A fast performer, the KV-S1025C can scan pages at 26 pages per minute (ppm) at 200 dpi, which equates to 52 images per minute (ipm) for double-sided documents. The scanner has a maximum optical resolution of 600 dpi. Multistream technology allows both a monochrome image and a color image to be saved for each scan. The monochrome image can be used for optical character recognition (OCR) and the color image for filing purposes. That effectively doubles the scanner’s output to 52 ppm and 104 ipm. The unit, which activates automatically when documents are loaded, has a high-speed USB 2.0 interface for plug-and-play operation and a 480 Mbps transfer rate.

Sporting a compact form factor, the KV-S1025C measures 12.5 inches wide, 7.6 inches deep and 6.8 inches high and weighs less than 9 pounds, so it’s ideal for placement on desks. The maintenance-free scanner automatically eliminates vertical lines and artifacts in scans caused by scratches on the CCD lens, such as from staples. Nonetheless, the CCD lens is easily replaced to avoid downtime.

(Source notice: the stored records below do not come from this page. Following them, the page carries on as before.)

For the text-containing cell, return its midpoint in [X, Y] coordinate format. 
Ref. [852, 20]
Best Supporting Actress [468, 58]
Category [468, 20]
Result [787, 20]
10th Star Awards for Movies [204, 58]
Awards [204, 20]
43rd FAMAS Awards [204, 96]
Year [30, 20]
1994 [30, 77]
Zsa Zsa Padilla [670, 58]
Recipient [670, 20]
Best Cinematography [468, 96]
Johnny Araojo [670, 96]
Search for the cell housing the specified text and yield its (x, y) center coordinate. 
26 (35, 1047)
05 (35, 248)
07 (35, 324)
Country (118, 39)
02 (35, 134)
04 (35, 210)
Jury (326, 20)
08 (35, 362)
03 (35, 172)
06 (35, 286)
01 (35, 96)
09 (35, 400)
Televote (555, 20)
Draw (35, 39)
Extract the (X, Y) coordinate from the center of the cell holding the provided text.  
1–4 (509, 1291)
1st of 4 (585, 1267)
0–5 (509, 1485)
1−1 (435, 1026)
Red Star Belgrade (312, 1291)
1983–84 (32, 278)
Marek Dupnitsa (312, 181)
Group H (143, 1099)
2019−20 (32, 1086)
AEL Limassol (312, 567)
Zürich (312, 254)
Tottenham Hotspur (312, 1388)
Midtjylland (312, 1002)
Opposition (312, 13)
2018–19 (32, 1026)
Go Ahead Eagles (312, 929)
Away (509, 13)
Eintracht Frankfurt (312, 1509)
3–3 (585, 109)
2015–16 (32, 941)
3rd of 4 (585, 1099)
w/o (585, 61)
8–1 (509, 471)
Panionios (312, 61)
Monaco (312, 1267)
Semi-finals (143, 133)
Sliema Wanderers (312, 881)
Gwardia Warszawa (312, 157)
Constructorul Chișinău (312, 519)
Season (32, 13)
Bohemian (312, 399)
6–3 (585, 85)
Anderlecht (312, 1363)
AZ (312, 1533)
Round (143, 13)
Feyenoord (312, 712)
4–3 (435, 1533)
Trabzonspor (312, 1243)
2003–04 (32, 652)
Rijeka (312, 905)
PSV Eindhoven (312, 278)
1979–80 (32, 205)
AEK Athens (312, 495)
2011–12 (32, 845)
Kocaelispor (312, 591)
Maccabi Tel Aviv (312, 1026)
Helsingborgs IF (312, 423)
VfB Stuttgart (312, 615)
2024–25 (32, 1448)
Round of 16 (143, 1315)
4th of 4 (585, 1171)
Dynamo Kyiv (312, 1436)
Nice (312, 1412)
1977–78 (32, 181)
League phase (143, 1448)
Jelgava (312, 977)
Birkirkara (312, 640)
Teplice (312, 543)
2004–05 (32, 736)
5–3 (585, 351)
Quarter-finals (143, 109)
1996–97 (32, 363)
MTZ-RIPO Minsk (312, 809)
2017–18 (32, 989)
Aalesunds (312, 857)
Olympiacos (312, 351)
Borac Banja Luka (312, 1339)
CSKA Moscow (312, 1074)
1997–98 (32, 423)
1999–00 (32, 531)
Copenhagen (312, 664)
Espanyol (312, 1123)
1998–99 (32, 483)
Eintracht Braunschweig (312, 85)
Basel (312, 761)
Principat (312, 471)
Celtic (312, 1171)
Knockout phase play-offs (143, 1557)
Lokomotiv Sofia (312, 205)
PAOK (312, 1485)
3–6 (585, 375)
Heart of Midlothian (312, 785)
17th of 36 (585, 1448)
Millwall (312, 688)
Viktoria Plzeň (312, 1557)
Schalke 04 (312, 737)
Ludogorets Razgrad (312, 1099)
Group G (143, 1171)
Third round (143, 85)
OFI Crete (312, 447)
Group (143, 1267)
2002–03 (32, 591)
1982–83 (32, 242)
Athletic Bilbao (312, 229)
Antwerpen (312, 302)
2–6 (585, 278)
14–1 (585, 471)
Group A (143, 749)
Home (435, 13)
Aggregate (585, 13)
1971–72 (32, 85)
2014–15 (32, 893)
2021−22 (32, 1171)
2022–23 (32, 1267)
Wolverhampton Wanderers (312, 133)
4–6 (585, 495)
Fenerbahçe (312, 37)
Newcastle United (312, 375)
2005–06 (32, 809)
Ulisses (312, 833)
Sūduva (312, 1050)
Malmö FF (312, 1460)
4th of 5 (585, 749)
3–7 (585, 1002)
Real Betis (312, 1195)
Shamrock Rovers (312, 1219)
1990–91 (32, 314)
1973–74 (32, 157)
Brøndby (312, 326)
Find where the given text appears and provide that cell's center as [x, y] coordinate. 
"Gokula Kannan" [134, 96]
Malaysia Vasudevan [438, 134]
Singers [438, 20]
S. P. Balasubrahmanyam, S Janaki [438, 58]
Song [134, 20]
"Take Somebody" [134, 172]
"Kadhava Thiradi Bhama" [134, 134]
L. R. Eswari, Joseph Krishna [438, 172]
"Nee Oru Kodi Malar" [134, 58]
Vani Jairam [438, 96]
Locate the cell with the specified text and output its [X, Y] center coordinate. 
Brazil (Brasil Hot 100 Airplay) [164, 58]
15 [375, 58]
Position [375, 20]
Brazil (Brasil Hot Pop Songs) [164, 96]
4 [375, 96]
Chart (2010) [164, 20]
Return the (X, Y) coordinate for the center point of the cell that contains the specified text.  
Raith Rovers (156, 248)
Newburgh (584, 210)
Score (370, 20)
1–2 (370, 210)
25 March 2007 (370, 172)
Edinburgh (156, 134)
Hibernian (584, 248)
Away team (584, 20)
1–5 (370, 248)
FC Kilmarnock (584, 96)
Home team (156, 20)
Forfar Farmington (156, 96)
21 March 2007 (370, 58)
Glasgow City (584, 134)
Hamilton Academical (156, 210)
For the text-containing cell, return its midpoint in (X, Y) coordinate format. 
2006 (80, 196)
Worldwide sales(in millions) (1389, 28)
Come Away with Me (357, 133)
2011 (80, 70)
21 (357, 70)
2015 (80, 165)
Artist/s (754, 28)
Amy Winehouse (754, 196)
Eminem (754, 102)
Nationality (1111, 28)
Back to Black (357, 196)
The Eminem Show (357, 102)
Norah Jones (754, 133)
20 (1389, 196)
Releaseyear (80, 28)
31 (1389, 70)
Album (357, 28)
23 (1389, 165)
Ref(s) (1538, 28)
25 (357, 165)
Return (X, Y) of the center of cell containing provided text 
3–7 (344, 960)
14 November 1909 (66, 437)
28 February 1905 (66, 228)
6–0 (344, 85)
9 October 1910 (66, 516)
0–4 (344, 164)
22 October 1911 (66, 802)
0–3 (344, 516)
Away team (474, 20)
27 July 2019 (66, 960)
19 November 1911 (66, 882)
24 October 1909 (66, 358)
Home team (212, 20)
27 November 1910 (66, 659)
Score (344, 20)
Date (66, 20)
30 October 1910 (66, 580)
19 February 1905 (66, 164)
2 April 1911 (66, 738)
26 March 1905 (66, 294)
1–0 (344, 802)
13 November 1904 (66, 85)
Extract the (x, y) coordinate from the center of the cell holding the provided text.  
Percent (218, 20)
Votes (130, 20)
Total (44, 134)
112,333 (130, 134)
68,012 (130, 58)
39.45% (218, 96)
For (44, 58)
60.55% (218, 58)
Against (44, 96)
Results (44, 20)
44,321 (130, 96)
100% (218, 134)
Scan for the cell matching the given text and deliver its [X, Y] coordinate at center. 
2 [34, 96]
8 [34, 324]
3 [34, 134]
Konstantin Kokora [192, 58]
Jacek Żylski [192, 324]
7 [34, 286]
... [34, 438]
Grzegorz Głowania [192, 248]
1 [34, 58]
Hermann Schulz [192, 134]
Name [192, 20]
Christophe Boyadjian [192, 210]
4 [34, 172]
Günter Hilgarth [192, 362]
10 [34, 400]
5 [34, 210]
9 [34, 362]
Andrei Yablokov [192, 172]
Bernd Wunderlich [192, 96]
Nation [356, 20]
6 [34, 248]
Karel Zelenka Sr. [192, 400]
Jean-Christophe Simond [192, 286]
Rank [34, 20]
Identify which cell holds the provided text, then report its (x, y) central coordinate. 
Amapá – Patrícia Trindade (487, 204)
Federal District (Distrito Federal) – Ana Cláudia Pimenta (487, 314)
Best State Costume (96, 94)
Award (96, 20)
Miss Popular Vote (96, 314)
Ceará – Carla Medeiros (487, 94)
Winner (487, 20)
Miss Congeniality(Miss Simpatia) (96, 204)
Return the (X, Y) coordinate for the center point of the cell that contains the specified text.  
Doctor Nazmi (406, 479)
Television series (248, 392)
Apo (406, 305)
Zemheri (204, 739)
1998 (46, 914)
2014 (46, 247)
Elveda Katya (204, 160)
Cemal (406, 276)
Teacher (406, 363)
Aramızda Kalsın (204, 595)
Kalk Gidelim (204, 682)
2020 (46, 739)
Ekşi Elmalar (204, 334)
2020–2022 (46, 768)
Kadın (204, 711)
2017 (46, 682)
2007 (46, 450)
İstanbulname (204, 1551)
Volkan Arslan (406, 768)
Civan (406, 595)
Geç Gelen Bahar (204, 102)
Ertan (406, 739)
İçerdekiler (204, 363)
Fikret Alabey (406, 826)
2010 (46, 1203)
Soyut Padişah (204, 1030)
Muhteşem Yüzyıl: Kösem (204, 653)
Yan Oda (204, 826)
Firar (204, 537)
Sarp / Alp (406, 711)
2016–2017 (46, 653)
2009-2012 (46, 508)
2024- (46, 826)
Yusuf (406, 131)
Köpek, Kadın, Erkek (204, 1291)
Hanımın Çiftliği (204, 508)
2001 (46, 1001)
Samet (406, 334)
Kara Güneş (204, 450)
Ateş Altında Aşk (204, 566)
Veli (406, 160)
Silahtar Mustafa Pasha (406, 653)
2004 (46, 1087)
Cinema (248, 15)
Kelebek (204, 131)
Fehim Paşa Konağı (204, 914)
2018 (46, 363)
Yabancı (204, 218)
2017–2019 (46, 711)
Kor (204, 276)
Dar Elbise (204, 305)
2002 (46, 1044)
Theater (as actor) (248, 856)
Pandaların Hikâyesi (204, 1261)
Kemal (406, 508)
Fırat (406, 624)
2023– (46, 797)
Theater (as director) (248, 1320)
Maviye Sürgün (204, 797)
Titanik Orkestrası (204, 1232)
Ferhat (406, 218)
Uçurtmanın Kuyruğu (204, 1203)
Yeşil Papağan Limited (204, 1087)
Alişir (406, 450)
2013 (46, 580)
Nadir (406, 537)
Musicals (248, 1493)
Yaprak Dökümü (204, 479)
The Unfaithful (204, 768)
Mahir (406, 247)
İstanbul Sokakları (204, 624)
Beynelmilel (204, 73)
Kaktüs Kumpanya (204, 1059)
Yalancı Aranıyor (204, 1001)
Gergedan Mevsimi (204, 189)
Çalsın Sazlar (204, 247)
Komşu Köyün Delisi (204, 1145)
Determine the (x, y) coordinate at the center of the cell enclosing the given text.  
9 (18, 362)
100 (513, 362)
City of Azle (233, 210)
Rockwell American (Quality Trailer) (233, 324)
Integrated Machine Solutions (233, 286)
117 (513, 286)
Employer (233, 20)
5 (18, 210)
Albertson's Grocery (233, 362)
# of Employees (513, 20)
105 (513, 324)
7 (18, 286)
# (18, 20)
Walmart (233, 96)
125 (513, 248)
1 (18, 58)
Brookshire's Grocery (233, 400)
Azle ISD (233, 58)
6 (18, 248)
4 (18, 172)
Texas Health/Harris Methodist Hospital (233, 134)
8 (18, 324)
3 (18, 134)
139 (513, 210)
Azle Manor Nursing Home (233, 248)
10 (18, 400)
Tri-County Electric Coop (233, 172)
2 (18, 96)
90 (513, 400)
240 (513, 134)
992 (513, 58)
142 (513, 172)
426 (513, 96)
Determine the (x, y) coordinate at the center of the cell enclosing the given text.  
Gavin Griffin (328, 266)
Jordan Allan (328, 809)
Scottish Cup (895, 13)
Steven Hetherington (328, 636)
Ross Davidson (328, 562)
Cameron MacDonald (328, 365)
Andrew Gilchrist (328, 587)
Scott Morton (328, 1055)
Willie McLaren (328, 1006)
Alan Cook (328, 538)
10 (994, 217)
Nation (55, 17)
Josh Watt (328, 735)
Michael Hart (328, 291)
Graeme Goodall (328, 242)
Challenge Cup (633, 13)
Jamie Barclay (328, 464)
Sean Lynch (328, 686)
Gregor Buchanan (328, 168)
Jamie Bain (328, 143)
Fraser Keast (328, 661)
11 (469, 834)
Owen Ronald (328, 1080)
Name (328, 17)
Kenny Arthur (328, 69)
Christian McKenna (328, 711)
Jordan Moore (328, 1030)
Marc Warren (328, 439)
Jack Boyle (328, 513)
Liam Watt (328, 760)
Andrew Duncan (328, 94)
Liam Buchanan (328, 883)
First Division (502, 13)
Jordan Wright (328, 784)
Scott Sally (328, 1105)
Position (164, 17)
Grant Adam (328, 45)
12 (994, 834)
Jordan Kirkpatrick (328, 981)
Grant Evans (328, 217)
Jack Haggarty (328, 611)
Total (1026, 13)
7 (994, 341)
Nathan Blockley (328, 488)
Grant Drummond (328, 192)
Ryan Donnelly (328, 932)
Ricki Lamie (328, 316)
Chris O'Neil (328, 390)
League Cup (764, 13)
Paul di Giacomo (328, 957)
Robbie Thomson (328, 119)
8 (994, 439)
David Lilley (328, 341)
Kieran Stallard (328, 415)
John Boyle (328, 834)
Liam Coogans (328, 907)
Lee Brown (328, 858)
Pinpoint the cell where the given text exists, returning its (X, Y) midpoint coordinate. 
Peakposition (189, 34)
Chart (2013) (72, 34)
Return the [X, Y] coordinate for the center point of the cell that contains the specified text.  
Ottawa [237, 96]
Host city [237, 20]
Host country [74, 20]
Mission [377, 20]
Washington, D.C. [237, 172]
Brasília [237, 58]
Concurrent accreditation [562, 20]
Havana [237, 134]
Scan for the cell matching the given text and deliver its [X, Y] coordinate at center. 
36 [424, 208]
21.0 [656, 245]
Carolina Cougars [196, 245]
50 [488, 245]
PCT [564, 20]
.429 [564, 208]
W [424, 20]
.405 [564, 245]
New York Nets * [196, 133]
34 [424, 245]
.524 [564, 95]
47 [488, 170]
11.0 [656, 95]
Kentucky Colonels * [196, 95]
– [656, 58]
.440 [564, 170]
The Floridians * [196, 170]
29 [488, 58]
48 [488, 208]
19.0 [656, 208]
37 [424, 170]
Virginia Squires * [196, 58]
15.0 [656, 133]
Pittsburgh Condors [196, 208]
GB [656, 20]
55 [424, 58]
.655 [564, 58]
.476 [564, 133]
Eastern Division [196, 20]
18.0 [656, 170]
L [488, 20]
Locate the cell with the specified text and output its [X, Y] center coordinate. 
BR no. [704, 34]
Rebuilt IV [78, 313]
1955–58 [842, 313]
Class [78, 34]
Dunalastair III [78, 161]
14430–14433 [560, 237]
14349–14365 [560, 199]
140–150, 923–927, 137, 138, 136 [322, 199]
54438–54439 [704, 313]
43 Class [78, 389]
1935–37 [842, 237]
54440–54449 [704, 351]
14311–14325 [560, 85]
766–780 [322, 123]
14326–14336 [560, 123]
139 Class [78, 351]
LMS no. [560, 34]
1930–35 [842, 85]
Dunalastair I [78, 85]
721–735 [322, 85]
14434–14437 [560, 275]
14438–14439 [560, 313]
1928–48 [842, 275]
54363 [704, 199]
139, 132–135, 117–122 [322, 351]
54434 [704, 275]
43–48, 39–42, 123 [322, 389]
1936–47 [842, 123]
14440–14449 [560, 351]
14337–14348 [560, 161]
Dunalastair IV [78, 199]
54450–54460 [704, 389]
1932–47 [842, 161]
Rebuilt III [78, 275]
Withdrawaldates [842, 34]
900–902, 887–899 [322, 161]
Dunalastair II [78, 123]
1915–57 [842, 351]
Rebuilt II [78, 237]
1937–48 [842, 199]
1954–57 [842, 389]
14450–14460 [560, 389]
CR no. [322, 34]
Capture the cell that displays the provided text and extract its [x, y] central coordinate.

Many features help improve scanned image quality. Automatic background color smoothing eliminates variations in background color to improve clarity and reduce JPEG output file size. Blank pages are also automatically deleted during scanning to further reduce the scanned file size. The scanner can eliminate reds, greens and blues from preprinted forms, and its multicolor dropout capability lets any color or color range be selected for removal, improving OCR processing.

In addition, the KV-S1025C automatically corrects skewing. An auto-erasure feature securely eliminates image data after the data has been transmitted. The product comes with ISIS and TWAIN drivers, document capture and OCR software, and a USB 2.0 cable. The scanner carries a manufacturer’s suggested retail price of $1,049.